■ Records contained in a dataset ■
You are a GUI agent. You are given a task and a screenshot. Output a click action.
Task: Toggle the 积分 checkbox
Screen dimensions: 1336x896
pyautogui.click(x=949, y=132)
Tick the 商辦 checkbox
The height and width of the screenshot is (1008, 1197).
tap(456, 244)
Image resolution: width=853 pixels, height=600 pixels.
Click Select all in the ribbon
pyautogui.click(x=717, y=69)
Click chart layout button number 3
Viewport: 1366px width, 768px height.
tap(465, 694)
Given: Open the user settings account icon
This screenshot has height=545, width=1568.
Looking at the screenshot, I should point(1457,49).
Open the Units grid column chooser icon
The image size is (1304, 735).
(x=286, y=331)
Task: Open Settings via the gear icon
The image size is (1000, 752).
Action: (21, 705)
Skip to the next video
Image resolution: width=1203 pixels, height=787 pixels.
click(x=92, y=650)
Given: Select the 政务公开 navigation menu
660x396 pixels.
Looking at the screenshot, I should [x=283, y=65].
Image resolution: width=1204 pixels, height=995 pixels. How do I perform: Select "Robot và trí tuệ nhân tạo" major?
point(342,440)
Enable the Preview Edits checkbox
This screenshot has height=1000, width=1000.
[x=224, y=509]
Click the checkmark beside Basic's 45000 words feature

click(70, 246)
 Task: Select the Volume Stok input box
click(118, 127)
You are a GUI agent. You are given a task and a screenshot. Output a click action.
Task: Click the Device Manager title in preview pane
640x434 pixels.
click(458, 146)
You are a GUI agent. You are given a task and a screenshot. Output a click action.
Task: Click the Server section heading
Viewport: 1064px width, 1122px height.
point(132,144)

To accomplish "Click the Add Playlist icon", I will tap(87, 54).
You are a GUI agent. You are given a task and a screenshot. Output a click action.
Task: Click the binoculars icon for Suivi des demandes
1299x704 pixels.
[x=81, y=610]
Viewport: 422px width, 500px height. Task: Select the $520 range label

■ EXERCISE ■
What is needed is an exact copy of the lines from the one containing "Task: Toggle the 积分 checkbox" through the final line of the data, both included, and nothing more.

■ THE ANSWER ■
Task: Toggle the 积分 checkbox
Screen dimensions: 1336x896
pyautogui.click(x=949, y=132)
Tick the 商辦 checkbox
The height and width of the screenshot is (1008, 1197).
tap(456, 244)
Image resolution: width=853 pixels, height=600 pixels.
Click Select all in the ribbon
pyautogui.click(x=717, y=69)
Click chart layout button number 3
Viewport: 1366px width, 768px height.
tap(465, 694)
Given: Open the user settings account icon
This screenshot has height=545, width=1568.
Looking at the screenshot, I should point(1457,49).
Open the Units grid column chooser icon
The image size is (1304, 735).
(x=286, y=331)
Task: Open Settings via the gear icon
The image size is (1000, 752).
Action: (21, 705)
Skip to the next video
Image resolution: width=1203 pixels, height=787 pixels.
click(x=92, y=650)
Given: Select the 政务公开 navigation menu
660x396 pixels.
Looking at the screenshot, I should [x=283, y=65].
Image resolution: width=1204 pixels, height=995 pixels. How do I perform: Select "Robot và trí tuệ nhân tạo" major?
point(342,440)
Enable the Preview Edits checkbox
This screenshot has height=1000, width=1000.
[x=224, y=509]
Click the checkmark beside Basic's 45000 words feature

click(70, 246)
 Task: Select the Volume Stok input box
click(118, 127)
You are a GUI agent. You are given a task and a screenshot. Output a click action.
Task: Click the Device Manager title in preview pane
640x434 pixels.
click(458, 146)
You are a GUI agent. You are given a task and a screenshot. Output a click action.
Task: Click the Server section heading
Viewport: 1064px width, 1122px height.
point(132,144)

To accomplish "Click the Add Playlist icon", I will tap(87, 54).
You are a GUI agent. You are given a task and a screenshot. Output a click action.
Task: Click the binoculars icon for Suivi des demandes
1299x704 pixels.
[x=81, y=610]
Viewport: 422px width, 500px height. Task: Select the $520 range label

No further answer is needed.